Olongapo City, Philippines - My Retirement Home

RT Cunningham | July 14, 2020 (UTC) | Locations, Retirement

Ulo Ng Apo - Olongapo CityIn 2005, my wife (Josie) and I made a conscious, mutual decision to move to the Philippines permanently for my retirement. It wasn’t until after we arrived in April 2006 that we chose to make Olongapo City our home. We could have picked any place in the country.

When you decide to make any place your home, you need to learn as much about that place as possible to prevent a costly mistake. This is especially true when you’re moving to another country. Because I’d already visited the city a few times, I already knew a lot about it. Still, I did more research before discussing it with Josie.

The Rebirth of the Philippines and Olongapo City

After the end of World War II, the United States granted independence to the Philippines on July 4, 1946. The Philippines, however, recognizes and celebrates their original Independence Day of June 12, 1898.

The Subic Bay Naval Station governed Olongapo City until the lobbying efforts of James Gordon (half American, half Filipino) resulted in the city being turned over to the Philippines and converted into a municipality in 1959. Mayor James Gordon succeeded in having it reconverted to a chartered city in 1966. Although the city resides within the borders of the Zambales province, it administers itself autonomously.

The year 1992 was another rebirth of sorts. After the lease for the Subic Bay Naval Station expired, the son James Gordon, Mayor Richard Gordon, succeeded in getting the land turned into the Subic Bay Freeport Zone.

Most of the places in Olongapo City that catered to service members had closed down, causing a severe impact on the local economy. It wasn’t as severe as the Mount Pinatubo eruption in 1991, which left 14 inches of wet ash on the city, but the city recovered much more quickly from the eruption than the loss of jobs the base was providing.

Since that time, new businesses both in the city and at the freeport zone have sprung up and the economy is better now than ever, at least in my opinion.

My Neighborhood

Olongapo City is broken down into 17 administrative subdivisions called barangays, the smallest of the subdivisions in the country. Formerly known as barrios (from the Spanish history, and some areas are still called that), it’s the native Filipino term for a village, district or ward.

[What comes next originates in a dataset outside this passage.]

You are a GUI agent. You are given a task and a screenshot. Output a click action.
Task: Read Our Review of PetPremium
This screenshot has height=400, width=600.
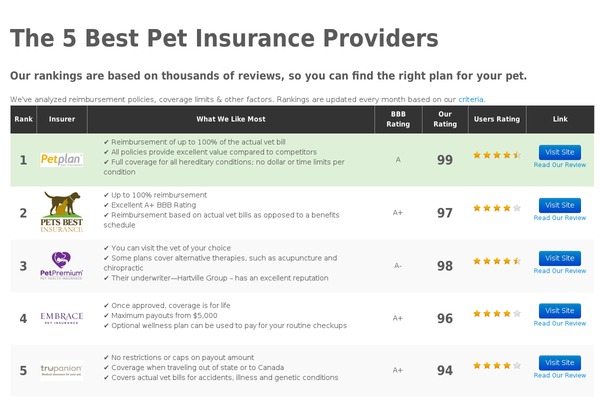point(560,271)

I live in the barangay of Santa Rita. When I was in Olongapo City in the 1980s, the real population of the city was estimated at over 100,000 people. According to the 2015 census, there are now more than 233,000 people living in the city. It seems like it’s grown much more but I’m sure it’s just because of the increase in private vehicles. As far as land coverage is concerned, it’s still not a big city.

Josie and I bought the lot next to the lot we live on now back in 1988. My parents-in-law and her siblings moved there. In 2005, we bought the lot we live on. Our original intention was just to own it to prevent anyone else from building between the creek and their houses. In 2006, we built our house on this lot.